I recently returned from the beautiful island of St. Lucia where I was immersed in tranquility. I looked and saw what my cousins were doing and replied “That looks like fun to me.” The volcano spewed hot molten minerals down in a stream, you know. They were bathing in sulfur water and I foolishly, but lovingly went along in tow. “Beckon, come on. This just what you need.” His St. Lucian accent blended with other dialects of the Caribbean all at once. I looked at him and he looked at me. “Come on cousin. I looked around, he shouted “You Shaba.” Did we meet on some other retreat where we had an occasion to greet?
I thought and put my ego way. I was in his sulfur pool and he could have his say.

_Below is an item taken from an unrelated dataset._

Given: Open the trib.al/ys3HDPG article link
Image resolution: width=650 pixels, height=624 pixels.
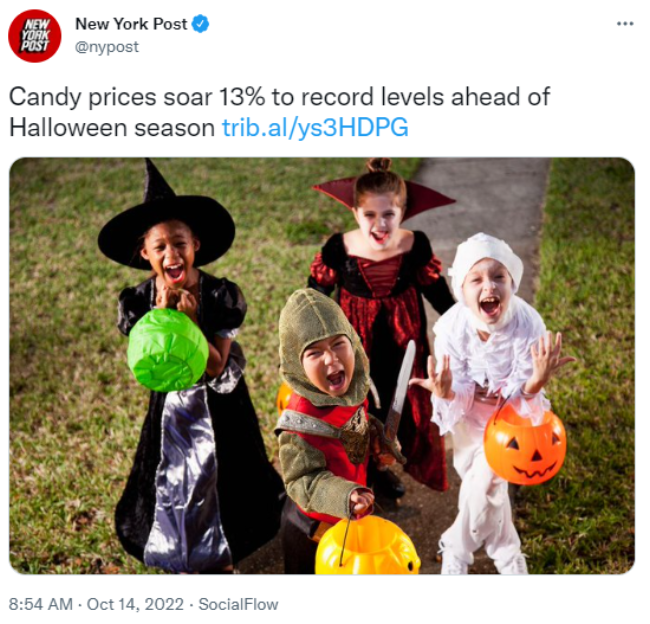Looking at the screenshot, I should pyautogui.click(x=315, y=128).
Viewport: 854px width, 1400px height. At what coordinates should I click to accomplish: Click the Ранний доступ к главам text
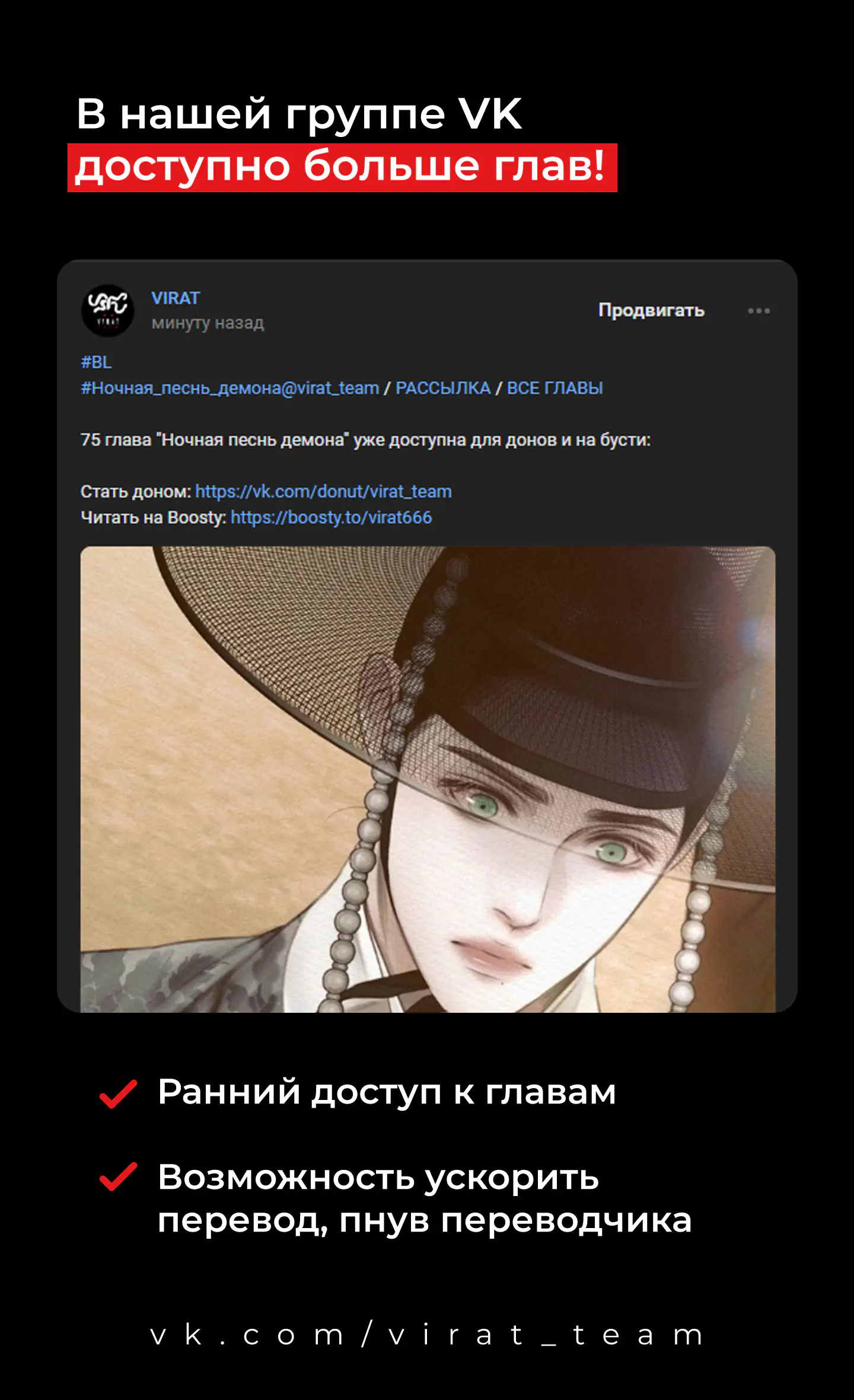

He called for me to have an experience, and I had to get comfortable with going outside of myself for it. With camera on hand and no kind of fan, it was hot you see. The water felt wonderful, and as it washed over the people, he wanted to cover me. Never sure of how much to endure of circumstance beyond my understanding of the day. Not having read about anybody dead, and people were happy covered in clay. I decided with my mind that I had to unwind and follow my cousin’s beck and call. And with that I dove into the practice of covering myself in sulfur first of all. He shouted, “You’ll feel 10 years younger and roar like thunder, and you’ll know what I mean. You and any person that puts this on will feel brand new.” I listened to what he had to say, his smile and his eyes looked a different way. He shared exactly where he had been and how I was his brother and friend. He began to coat my face and then I saw an image of me I couldn’t erase. And here we were at this pond you see … a place where I thought I would never be.
So when you come to that roaring day, and you wonder what it is you’re supposed to say, know what it’s like to be this way. We need to take the brakes off of our lives, and understand not everything has to be about strife. Perched on the side was a sister who looked angelic in her way. Like heaven was speaking to her in her head, not a word spoke, just an expression instead. She was speaking delightfully to me, and I took out my camera and captured that moment in sulfur, you see.
No it wasn‘t youth that she needed you see, she was obviously with her own special brand of energy.
This was a supreme delight, a wonderful vision, an angelic sight. It was like she was wearing a crown on her head, and her ego was not designer bred. She had removed the brakes and was free of herself.
I would ask you to just look at the picture, too. Look deep in her eyes of gray and blue. See what you can immerse yourself in that gives you shine every day. Something that will rub trouble and confusion way. Find it in music or scripture or people, or even something inside. You can look to the heavens and see the beauty in you. Or meditate and let the silence speak to you. And recognize how special you are each and every day.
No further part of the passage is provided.